=== AIM OF THE TASK ===
The response should be an exact repetition of all the entries.
——————————
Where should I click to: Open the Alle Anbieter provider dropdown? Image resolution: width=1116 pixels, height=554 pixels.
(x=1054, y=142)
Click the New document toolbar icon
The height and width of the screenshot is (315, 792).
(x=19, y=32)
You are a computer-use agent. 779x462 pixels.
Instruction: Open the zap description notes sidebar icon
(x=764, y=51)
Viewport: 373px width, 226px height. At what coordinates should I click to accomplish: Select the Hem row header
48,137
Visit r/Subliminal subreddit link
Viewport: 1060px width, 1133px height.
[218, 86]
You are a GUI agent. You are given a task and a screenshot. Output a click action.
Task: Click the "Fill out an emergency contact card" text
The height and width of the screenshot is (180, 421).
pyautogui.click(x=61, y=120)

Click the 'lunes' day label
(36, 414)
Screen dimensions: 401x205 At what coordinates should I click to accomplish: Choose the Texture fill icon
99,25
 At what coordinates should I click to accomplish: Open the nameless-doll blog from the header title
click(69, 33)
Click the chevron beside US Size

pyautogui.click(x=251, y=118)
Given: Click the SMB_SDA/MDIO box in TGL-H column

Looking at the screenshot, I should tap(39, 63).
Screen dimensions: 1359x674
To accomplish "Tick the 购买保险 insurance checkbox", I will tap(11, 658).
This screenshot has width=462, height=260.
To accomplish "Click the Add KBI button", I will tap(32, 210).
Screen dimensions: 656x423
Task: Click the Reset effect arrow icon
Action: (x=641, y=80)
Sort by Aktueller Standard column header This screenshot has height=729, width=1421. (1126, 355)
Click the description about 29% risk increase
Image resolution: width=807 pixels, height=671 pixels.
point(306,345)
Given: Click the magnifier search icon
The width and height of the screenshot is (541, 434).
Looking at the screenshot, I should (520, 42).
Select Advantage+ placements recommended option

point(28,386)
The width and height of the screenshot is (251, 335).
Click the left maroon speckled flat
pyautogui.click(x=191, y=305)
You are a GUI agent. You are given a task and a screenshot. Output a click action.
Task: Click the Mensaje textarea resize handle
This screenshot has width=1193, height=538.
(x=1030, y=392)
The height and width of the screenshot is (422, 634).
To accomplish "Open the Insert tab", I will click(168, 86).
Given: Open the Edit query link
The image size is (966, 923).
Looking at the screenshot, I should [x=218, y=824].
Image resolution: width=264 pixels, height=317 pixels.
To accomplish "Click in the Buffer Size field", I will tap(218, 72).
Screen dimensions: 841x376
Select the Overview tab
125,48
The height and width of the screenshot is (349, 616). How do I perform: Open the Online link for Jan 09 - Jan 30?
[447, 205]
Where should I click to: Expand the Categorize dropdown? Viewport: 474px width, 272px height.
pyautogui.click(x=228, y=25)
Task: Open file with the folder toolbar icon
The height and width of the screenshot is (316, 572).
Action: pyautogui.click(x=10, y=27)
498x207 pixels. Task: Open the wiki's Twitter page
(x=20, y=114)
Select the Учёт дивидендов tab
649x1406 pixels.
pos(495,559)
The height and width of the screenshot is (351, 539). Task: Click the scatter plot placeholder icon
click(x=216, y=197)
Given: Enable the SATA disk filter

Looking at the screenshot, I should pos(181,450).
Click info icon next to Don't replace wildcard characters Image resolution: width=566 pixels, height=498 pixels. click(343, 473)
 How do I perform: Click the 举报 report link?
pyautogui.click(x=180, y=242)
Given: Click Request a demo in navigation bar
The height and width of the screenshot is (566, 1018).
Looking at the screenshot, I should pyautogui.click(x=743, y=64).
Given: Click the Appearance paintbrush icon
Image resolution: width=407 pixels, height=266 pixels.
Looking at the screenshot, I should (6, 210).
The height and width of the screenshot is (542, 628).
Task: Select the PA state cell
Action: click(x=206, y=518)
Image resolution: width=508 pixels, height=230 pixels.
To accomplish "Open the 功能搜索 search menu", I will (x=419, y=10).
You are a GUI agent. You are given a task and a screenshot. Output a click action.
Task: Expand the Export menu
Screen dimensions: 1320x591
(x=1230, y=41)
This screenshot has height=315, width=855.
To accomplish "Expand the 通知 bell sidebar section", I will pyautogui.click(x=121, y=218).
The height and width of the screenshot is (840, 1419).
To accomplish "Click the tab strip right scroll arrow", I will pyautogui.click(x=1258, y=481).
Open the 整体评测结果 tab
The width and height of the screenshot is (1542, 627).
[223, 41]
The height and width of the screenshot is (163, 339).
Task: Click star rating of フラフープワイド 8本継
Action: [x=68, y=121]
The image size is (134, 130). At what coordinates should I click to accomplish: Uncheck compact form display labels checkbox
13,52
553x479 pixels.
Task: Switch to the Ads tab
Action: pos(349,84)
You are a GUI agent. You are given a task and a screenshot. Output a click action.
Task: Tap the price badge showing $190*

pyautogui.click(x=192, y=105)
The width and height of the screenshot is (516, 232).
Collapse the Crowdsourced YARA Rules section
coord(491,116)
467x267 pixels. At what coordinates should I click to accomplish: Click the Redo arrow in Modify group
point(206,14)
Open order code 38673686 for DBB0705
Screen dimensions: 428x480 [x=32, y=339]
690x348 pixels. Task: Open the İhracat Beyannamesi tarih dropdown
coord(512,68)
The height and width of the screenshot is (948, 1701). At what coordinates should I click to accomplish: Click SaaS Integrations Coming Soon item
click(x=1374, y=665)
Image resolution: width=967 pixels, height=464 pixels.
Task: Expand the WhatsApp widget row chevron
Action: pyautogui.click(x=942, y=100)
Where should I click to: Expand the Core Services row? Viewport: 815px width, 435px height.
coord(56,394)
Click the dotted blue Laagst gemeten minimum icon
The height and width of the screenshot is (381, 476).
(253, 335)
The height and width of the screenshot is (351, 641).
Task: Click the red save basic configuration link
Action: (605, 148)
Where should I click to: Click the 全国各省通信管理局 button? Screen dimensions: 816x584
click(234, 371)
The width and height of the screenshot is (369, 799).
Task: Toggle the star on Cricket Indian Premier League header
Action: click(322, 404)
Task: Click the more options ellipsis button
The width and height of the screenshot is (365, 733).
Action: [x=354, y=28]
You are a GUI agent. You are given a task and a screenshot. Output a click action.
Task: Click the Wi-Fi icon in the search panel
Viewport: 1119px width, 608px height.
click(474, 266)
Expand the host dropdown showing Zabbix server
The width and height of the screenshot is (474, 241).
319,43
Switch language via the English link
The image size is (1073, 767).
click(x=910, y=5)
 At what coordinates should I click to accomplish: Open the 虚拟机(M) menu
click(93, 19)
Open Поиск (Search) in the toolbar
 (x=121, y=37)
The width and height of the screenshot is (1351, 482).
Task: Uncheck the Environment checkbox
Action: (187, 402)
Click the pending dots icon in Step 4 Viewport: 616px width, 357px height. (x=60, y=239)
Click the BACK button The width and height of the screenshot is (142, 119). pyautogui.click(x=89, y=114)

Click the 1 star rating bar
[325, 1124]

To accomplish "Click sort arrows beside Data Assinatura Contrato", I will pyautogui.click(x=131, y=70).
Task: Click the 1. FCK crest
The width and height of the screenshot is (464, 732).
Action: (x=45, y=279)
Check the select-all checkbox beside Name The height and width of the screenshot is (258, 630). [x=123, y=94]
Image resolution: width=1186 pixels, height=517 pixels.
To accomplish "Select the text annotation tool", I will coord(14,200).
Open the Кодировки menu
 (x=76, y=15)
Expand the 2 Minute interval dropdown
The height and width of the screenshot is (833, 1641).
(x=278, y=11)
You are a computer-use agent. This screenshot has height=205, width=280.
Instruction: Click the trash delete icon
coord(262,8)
——————————
=== ANSWER TO THIS EXERCISE ===
Where should I click to: Open the Alle Anbieter provider dropdown? Image resolution: width=1116 pixels, height=554 pixels.
(x=1054, y=142)
Click the New document toolbar icon
The height and width of the screenshot is (315, 792).
(x=19, y=32)
You are a computer-use agent. 779x462 pixels.
Instruction: Open the zap description notes sidebar icon
(x=764, y=51)
Viewport: 373px width, 226px height. At what coordinates should I click to accomplish: Select the Hem row header
48,137
Visit r/Subliminal subreddit link
Viewport: 1060px width, 1133px height.
[218, 86]
You are a GUI agent. You are given a task and a screenshot. Output a click action.
Task: Click the "Fill out an emergency contact card" text
The height and width of the screenshot is (180, 421).
pyautogui.click(x=61, y=120)

Click the 'lunes' day label
(36, 414)
Screen dimensions: 401x205 At what coordinates should I click to accomplish: Choose the Texture fill icon
99,25
 At what coordinates should I click to accomplish: Open the nameless-doll blog from the header title
click(69, 33)
Click the chevron beside US Size

pyautogui.click(x=251, y=118)
Given: Click the SMB_SDA/MDIO box in TGL-H column

Looking at the screenshot, I should tap(39, 63).
Screen dimensions: 1359x674
To accomplish "Tick the 购买保险 insurance checkbox", I will tap(11, 658).
This screenshot has width=462, height=260.
To accomplish "Click the Add KBI button", I will tap(32, 210).
Screen dimensions: 656x423
Task: Click the Reset effect arrow icon
Action: (x=641, y=80)
Sort by Aktueller Standard column header This screenshot has height=729, width=1421. (1126, 355)
Click the description about 29% risk increase
Image resolution: width=807 pixels, height=671 pixels.
point(306,345)
Given: Click the magnifier search icon
The width and height of the screenshot is (541, 434).
Looking at the screenshot, I should (520, 42).
Select Advantage+ placements recommended option

point(28,386)
The width and height of the screenshot is (251, 335).
Click the left maroon speckled flat
pyautogui.click(x=191, y=305)
You are a GUI agent. You are given a task and a screenshot. Output a click action.
Task: Click the Mensaje textarea resize handle
This screenshot has width=1193, height=538.
(x=1030, y=392)
The height and width of the screenshot is (422, 634).
To accomplish "Open the Insert tab", I will click(168, 86).
Given: Open the Edit query link
The image size is (966, 923).
Looking at the screenshot, I should [x=218, y=824].
Image resolution: width=264 pixels, height=317 pixels.
To accomplish "Click in the Buffer Size field", I will tap(218, 72).
Screen dimensions: 841x376
Select the Overview tab
125,48
The height and width of the screenshot is (349, 616). How do I perform: Open the Online link for Jan 09 - Jan 30?
[447, 205]
Where should I click to: Expand the Categorize dropdown? Viewport: 474px width, 272px height.
pyautogui.click(x=228, y=25)
Task: Open file with the folder toolbar icon
The height and width of the screenshot is (316, 572).
Action: pyautogui.click(x=10, y=27)
498x207 pixels. Task: Open the wiki's Twitter page
(x=20, y=114)
Select the Учёт дивидендов tab
649x1406 pixels.
pos(495,559)
The height and width of the screenshot is (351, 539). Task: Click the scatter plot placeholder icon
click(x=216, y=197)
Given: Enable the SATA disk filter

Looking at the screenshot, I should pos(181,450).
Click info icon next to Don't replace wildcard characters Image resolution: width=566 pixels, height=498 pixels. click(343, 473)
 How do I perform: Click the 举报 report link?
pyautogui.click(x=180, y=242)
Given: Click Request a demo in navigation bar
The height and width of the screenshot is (566, 1018).
Looking at the screenshot, I should pyautogui.click(x=743, y=64).
Given: Click the Appearance paintbrush icon
Image resolution: width=407 pixels, height=266 pixels.
Looking at the screenshot, I should (6, 210).
The height and width of the screenshot is (542, 628).
Task: Select the PA state cell
Action: click(x=206, y=518)
Image resolution: width=508 pixels, height=230 pixels.
To accomplish "Open the 功能搜索 search menu", I will (x=419, y=10).
You are a GUI agent. You are given a task and a screenshot. Output a click action.
Task: Expand the Export menu
Screen dimensions: 1320x591
(x=1230, y=41)
This screenshot has height=315, width=855.
To accomplish "Expand the 通知 bell sidebar section", I will pyautogui.click(x=121, y=218).
The height and width of the screenshot is (840, 1419).
To accomplish "Click the tab strip right scroll arrow", I will pyautogui.click(x=1258, y=481).
Open the 整体评测结果 tab
The width and height of the screenshot is (1542, 627).
[223, 41]
The height and width of the screenshot is (163, 339).
Task: Click star rating of フラフープワイド 8本継
Action: [x=68, y=121]
The image size is (134, 130). At what coordinates should I click to accomplish: Uncheck compact form display labels checkbox
13,52
553x479 pixels.
Task: Switch to the Ads tab
Action: pos(349,84)
You are a GUI agent. You are given a task and a screenshot. Output a click action.
Task: Tap the price badge showing $190*

pyautogui.click(x=192, y=105)
The width and height of the screenshot is (516, 232).
Collapse the Crowdsourced YARA Rules section
coord(491,116)
467x267 pixels. At what coordinates should I click to accomplish: Click the Redo arrow in Modify group
point(206,14)
Open order code 38673686 for DBB0705
Screen dimensions: 428x480 [x=32, y=339]
690x348 pixels. Task: Open the İhracat Beyannamesi tarih dropdown
coord(512,68)
The height and width of the screenshot is (948, 1701). At what coordinates should I click to accomplish: Click SaaS Integrations Coming Soon item
click(x=1374, y=665)
Image resolution: width=967 pixels, height=464 pixels.
Task: Expand the WhatsApp widget row chevron
Action: pyautogui.click(x=942, y=100)
Where should I click to: Expand the Core Services row? Viewport: 815px width, 435px height.
coord(56,394)
Click the dotted blue Laagst gemeten minimum icon
The height and width of the screenshot is (381, 476).
(253, 335)
The height and width of the screenshot is (351, 641).
Task: Click the red save basic configuration link
Action: (605, 148)
Where should I click to: Click the 全国各省通信管理局 button? Screen dimensions: 816x584
click(234, 371)
The width and height of the screenshot is (369, 799).
Task: Toggle the star on Cricket Indian Premier League header
Action: click(322, 404)
Task: Click the more options ellipsis button
The width and height of the screenshot is (365, 733).
Action: [x=354, y=28]
You are a GUI agent. You are given a task and a screenshot. Output a click action.
Task: Click the Wi-Fi icon in the search panel
Viewport: 1119px width, 608px height.
click(474, 266)
Expand the host dropdown showing Zabbix server
The width and height of the screenshot is (474, 241).
319,43
Switch language via the English link
The image size is (1073, 767).
click(x=910, y=5)
 At what coordinates should I click to accomplish: Open the 虚拟机(M) menu
click(93, 19)
Open Поиск (Search) in the toolbar
 (x=121, y=37)
The width and height of the screenshot is (1351, 482).
Task: Uncheck the Environment checkbox
Action: (187, 402)
Click the pending dots icon in Step 4 Viewport: 616px width, 357px height. (x=60, y=239)
Click the BACK button The width and height of the screenshot is (142, 119). pyautogui.click(x=89, y=114)

Click the 1 star rating bar
[325, 1124]

To accomplish "Click sort arrows beside Data Assinatura Contrato", I will pyautogui.click(x=131, y=70).
Task: Click the 1. FCK crest
The width and height of the screenshot is (464, 732).
Action: (x=45, y=279)
Check the select-all checkbox beside Name The height and width of the screenshot is (258, 630). [x=123, y=94]
Image resolution: width=1186 pixels, height=517 pixels.
To accomplish "Select the text annotation tool", I will coord(14,200).
Open the Кодировки menu
 (x=76, y=15)
Expand the 2 Minute interval dropdown
The height and width of the screenshot is (833, 1641).
(x=278, y=11)
You are a computer-use agent. This screenshot has height=205, width=280.
Instruction: Click the trash delete icon
coord(262,8)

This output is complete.